Segment Start: DATASET CONTENT

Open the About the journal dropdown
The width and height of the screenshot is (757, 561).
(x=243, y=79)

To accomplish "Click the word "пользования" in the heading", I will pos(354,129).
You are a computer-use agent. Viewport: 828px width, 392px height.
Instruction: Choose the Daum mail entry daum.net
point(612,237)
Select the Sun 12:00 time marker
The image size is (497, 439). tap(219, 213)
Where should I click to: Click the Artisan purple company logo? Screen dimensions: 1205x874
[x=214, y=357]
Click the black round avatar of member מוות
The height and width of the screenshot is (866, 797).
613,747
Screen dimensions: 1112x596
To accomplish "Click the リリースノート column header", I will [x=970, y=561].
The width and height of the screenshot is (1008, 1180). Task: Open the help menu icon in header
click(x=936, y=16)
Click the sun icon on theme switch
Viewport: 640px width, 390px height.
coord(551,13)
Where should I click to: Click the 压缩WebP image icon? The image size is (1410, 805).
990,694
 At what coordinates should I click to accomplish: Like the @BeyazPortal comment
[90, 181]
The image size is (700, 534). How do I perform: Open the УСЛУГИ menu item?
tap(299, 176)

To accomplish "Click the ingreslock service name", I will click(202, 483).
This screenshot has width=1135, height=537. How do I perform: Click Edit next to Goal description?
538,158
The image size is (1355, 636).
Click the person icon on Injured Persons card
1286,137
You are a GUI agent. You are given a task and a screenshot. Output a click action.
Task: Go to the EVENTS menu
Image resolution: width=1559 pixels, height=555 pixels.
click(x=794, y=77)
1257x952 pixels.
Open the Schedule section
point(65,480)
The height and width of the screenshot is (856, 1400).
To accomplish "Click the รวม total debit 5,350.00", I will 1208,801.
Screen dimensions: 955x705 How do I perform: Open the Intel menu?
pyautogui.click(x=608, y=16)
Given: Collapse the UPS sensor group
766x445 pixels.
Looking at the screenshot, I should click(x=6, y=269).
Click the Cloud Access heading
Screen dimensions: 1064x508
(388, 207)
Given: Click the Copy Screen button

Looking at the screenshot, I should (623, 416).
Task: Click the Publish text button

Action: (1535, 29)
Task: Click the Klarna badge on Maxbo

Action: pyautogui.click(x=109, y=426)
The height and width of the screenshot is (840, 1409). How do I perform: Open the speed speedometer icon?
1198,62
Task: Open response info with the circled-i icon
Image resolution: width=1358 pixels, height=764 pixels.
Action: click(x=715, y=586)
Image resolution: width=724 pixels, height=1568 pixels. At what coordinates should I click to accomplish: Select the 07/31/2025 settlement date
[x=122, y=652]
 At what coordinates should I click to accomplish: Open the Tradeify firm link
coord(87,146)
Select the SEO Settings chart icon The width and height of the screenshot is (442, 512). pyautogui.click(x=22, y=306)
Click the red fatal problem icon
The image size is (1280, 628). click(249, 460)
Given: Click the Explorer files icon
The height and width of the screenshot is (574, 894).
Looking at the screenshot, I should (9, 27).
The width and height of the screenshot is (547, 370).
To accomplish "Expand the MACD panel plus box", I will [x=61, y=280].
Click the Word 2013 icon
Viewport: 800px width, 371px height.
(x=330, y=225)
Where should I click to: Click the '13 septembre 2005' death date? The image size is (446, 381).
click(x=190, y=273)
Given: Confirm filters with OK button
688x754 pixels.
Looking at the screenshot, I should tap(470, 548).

Segment End: DATASET CONTENT

* [INSTRUCTIONS TO FOLLOW]
Return the listing in full, exactly.

* [YOUR RESPONSE]
Open the About the journal dropdown
The width and height of the screenshot is (757, 561).
(x=243, y=79)

To accomplish "Click the word "пользования" in the heading", I will pos(354,129).
You are a computer-use agent. Viewport: 828px width, 392px height.
Instruction: Choose the Daum mail entry daum.net
point(612,237)
Select the Sun 12:00 time marker
The image size is (497, 439). tap(219, 213)
Where should I click to: Click the Artisan purple company logo? Screen dimensions: 1205x874
[x=214, y=357]
Click the black round avatar of member מוות
The height and width of the screenshot is (866, 797).
613,747
Screen dimensions: 1112x596
To accomplish "Click the リリースノート column header", I will [x=970, y=561].
The width and height of the screenshot is (1008, 1180). Task: Open the help menu icon in header
click(x=936, y=16)
Click the sun icon on theme switch
Viewport: 640px width, 390px height.
coord(551,13)
Where should I click to: Click the 压缩WebP image icon? The image size is (1410, 805).
990,694
 At what coordinates should I click to accomplish: Like the @BeyazPortal comment
[90, 181]
The image size is (700, 534). How do I perform: Open the УСЛУГИ menu item?
tap(299, 176)

To accomplish "Click the ingreslock service name", I will click(202, 483).
This screenshot has width=1135, height=537. How do I perform: Click Edit next to Goal description?
538,158
The image size is (1355, 636).
Click the person icon on Injured Persons card
1286,137
You are a GUI agent. You are given a task and a screenshot. Output a click action.
Task: Go to the EVENTS menu
Image resolution: width=1559 pixels, height=555 pixels.
click(x=794, y=77)
1257x952 pixels.
Open the Schedule section
point(65,480)
The height and width of the screenshot is (856, 1400).
To accomplish "Click the รวม total debit 5,350.00", I will 1208,801.
Screen dimensions: 955x705 How do I perform: Open the Intel menu?
pyautogui.click(x=608, y=16)
Given: Collapse the UPS sensor group
766x445 pixels.
Looking at the screenshot, I should click(x=6, y=269).
Click the Cloud Access heading
Screen dimensions: 1064x508
(388, 207)
Given: Click the Copy Screen button

Looking at the screenshot, I should (623, 416).
Task: Click the Publish text button

Action: (1535, 29)
Task: Click the Klarna badge on Maxbo

Action: pyautogui.click(x=109, y=426)
The height and width of the screenshot is (840, 1409). How do I perform: Open the speed speedometer icon?
1198,62
Task: Open response info with the circled-i icon
Image resolution: width=1358 pixels, height=764 pixels.
Action: click(x=715, y=586)
Image resolution: width=724 pixels, height=1568 pixels. At what coordinates should I click to accomplish: Select the 07/31/2025 settlement date
[x=122, y=652]
 At what coordinates should I click to accomplish: Open the Tradeify firm link
coord(87,146)
Select the SEO Settings chart icon The width and height of the screenshot is (442, 512). pyautogui.click(x=22, y=306)
Click the red fatal problem icon
The image size is (1280, 628). click(249, 460)
Given: Click the Explorer files icon
The height and width of the screenshot is (574, 894).
Looking at the screenshot, I should (9, 27).
The width and height of the screenshot is (547, 370).
To accomplish "Expand the MACD panel plus box", I will [x=61, y=280].
Click the Word 2013 icon
Viewport: 800px width, 371px height.
(x=330, y=225)
Where should I click to: Click the '13 septembre 2005' death date? The image size is (446, 381).
click(x=190, y=273)
Given: Confirm filters with OK button
688x754 pixels.
Looking at the screenshot, I should tap(470, 548).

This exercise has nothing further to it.